In referring to the people's "elected representatives," he is clearly referring to state legislators. But why shouldn't the nationally elected representatives in the U.S. Congress decide this issue? And why shouldn't the Congress have the power to enact legislation to overturn Alito's overturning of Roe v. Wade by declaring that the original meaning of the 14th Amendment secures a constitutional right to abortion for all women in the United States, and therefore any state law denying this right to abortion is unconstitutional?
Now, of course, the Congress could also decide to enact legislation to support Alito's decision that the 14th Amendment does not secure a right to abortion, and so state legislatures are free to either protect or deny that right.
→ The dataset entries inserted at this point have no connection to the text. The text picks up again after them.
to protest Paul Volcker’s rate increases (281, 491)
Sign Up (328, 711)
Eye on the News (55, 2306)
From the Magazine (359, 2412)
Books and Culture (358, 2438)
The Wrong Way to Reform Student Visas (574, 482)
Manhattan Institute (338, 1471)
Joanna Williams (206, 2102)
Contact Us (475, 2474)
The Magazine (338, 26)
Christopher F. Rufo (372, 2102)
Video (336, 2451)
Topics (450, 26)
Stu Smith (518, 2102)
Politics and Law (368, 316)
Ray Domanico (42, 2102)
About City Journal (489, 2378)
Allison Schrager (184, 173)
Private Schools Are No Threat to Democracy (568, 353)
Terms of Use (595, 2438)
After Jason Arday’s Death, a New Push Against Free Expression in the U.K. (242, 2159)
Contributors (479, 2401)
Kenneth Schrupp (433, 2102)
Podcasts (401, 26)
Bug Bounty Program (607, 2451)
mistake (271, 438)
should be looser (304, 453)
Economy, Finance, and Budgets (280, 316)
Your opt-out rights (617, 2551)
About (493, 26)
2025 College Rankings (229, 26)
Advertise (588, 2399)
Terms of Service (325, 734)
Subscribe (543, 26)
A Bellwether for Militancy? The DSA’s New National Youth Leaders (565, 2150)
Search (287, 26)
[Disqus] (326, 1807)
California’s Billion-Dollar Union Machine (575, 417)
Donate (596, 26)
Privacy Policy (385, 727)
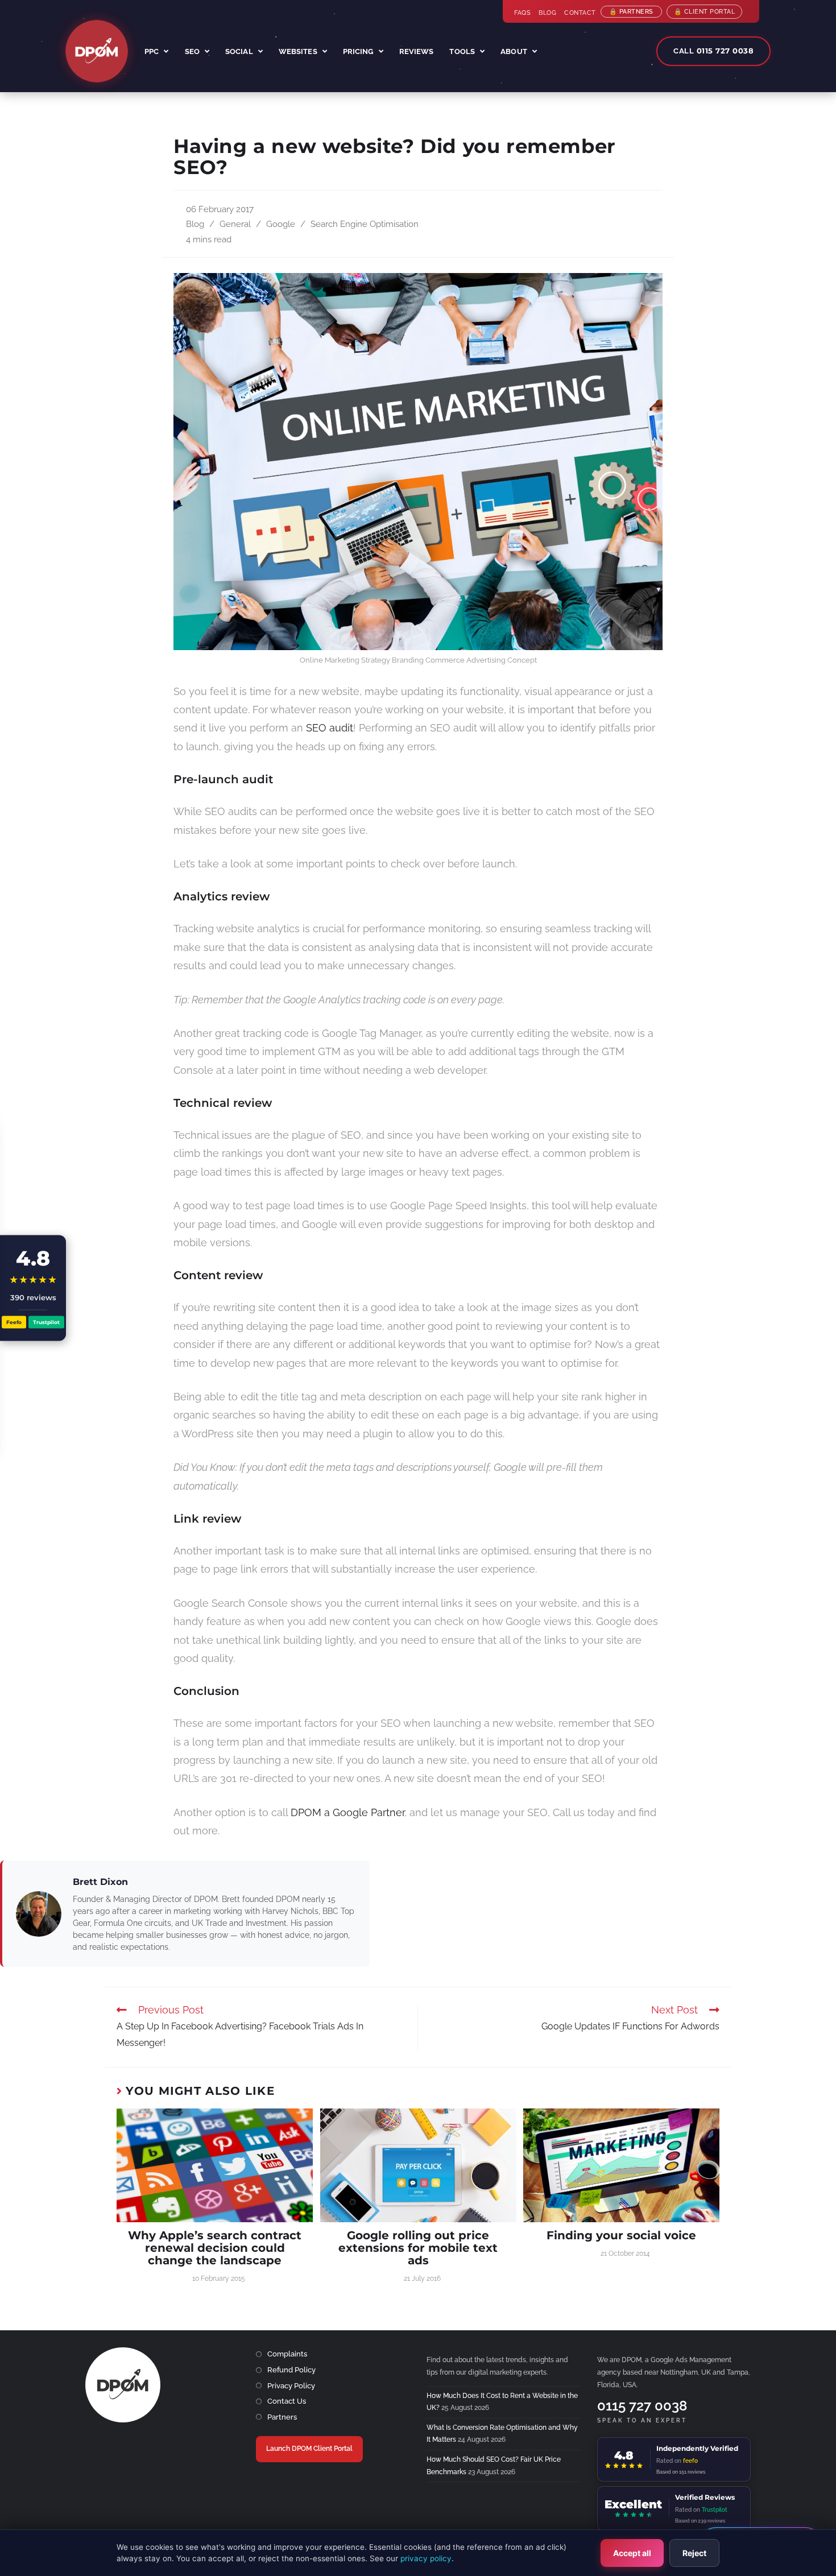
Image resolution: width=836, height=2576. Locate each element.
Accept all (632, 2553)
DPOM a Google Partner (347, 1812)
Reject (694, 2553)
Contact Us (286, 2401)
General (235, 224)
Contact (580, 12)
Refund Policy (291, 2370)
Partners (282, 2417)
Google (280, 224)
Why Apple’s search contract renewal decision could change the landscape (214, 2248)
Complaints (287, 2354)
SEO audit (329, 728)
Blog (547, 12)
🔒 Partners (631, 11)
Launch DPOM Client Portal (309, 2449)
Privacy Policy (291, 2385)
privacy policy (426, 2558)
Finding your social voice (621, 2235)
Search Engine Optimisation (365, 224)
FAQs (522, 12)
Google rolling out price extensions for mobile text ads (418, 2248)
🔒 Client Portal (704, 11)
But in either case, the Congress would be the ultimate interpreter of the 14th Amendment.
That this is the case is made clear by Section 5 of the 14th Amendment: "The Congress shall have power to enforce, by appropriate legislation, the provisions of this article." (Remarkably, this language appears for the first time in the Constitution in the three post-Civil War Amendments--13, 14, and 15. Later, it appeared in the 19th, 23rd, 24th, and 26th amendments.)
This is a clear statement of constitutional text that empowers Congress to interpret the 14th Amendment and to decide whether the original meaning of that amendment secures the right to abortion as a constitutional right, as one of those unenumerated natural rights that are "retained by the people" (9th Amendment).
Section 5 of the 14th Amendment is a constitutional text that supports what Jack Balkin calls "living originalism." On the one hand, if Congress asserts a constitutional right to abortion, this will have no legitimacy if the Congress cannot persuade the American people that this assertion is grounded in the original meaning of the text and principles in sections 1-4 of the 14th Amendment. On the other hand, the Congress's interpretation of the original meaning of that text and principles is not bound by the original intent and original expected application of those who wrote and ratified the 14th Amendment in 1868.
The "living Constitution" and "originalism" are two sides of the same coin.